> _Available data_:
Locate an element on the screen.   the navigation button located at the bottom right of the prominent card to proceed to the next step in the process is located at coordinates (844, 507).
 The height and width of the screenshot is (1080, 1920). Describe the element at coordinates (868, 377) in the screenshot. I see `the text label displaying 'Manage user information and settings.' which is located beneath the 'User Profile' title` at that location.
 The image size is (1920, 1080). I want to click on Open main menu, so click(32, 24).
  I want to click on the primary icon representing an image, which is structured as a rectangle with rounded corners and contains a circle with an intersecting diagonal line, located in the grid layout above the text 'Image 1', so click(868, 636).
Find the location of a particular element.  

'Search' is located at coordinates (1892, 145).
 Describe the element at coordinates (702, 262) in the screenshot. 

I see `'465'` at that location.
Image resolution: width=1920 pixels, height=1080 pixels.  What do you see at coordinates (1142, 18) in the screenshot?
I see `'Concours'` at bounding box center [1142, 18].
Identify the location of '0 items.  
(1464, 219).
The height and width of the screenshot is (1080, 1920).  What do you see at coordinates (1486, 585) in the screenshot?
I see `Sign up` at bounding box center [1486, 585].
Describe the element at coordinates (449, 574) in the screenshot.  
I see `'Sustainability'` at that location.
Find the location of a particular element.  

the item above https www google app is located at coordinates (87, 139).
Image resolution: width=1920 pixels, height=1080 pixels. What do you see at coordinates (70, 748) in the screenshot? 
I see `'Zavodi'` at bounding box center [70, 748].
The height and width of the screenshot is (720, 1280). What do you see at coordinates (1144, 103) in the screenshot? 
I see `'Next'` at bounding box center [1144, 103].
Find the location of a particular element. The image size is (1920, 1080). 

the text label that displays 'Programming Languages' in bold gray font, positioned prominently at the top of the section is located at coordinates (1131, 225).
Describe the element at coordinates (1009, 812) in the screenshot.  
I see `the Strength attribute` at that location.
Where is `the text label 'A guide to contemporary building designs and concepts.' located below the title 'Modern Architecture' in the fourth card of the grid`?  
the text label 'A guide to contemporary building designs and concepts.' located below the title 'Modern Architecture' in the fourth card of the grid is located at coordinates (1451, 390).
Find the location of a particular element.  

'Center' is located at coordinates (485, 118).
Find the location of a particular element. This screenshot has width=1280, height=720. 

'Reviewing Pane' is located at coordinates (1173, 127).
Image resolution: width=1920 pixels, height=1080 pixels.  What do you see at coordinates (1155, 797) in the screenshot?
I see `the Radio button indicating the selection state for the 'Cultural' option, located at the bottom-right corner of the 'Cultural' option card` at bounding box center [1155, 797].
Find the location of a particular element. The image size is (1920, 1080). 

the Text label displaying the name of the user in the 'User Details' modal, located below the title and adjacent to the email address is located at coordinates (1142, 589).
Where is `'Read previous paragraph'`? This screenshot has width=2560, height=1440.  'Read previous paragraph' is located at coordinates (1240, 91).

> _Goal_: Output the listing verbatim, starting with the line containing "Identify the location of '0 items." and continuing through the line containing "coordinates (1173, 127).", both lines included.

> _Full output_:
Identify the location of '0 items.  
(1464, 219).
The height and width of the screenshot is (1080, 1920).  What do you see at coordinates (1486, 585) in the screenshot?
I see `Sign up` at bounding box center [1486, 585].
Describe the element at coordinates (449, 574) in the screenshot.  
I see `'Sustainability'` at that location.
Find the location of a particular element.  

the item above https www google app is located at coordinates (87, 139).
Image resolution: width=1920 pixels, height=1080 pixels. What do you see at coordinates (70, 748) in the screenshot? 
I see `'Zavodi'` at bounding box center [70, 748].
The height and width of the screenshot is (720, 1280). What do you see at coordinates (1144, 103) in the screenshot? 
I see `'Next'` at bounding box center [1144, 103].
Find the location of a particular element. The image size is (1920, 1080). 

the text label that displays 'Programming Languages' in bold gray font, positioned prominently at the top of the section is located at coordinates (1131, 225).
Describe the element at coordinates (1009, 812) in the screenshot.  
I see `the Strength attribute` at that location.
Where is `the text label 'A guide to contemporary building designs and concepts.' located below the title 'Modern Architecture' in the fourth card of the grid`?  
the text label 'A guide to contemporary building designs and concepts.' located below the title 'Modern Architecture' in the fourth card of the grid is located at coordinates (1451, 390).
Find the location of a particular element.  

'Center' is located at coordinates (485, 118).
Find the location of a particular element. This screenshot has width=1280, height=720. 

'Reviewing Pane' is located at coordinates (1173, 127).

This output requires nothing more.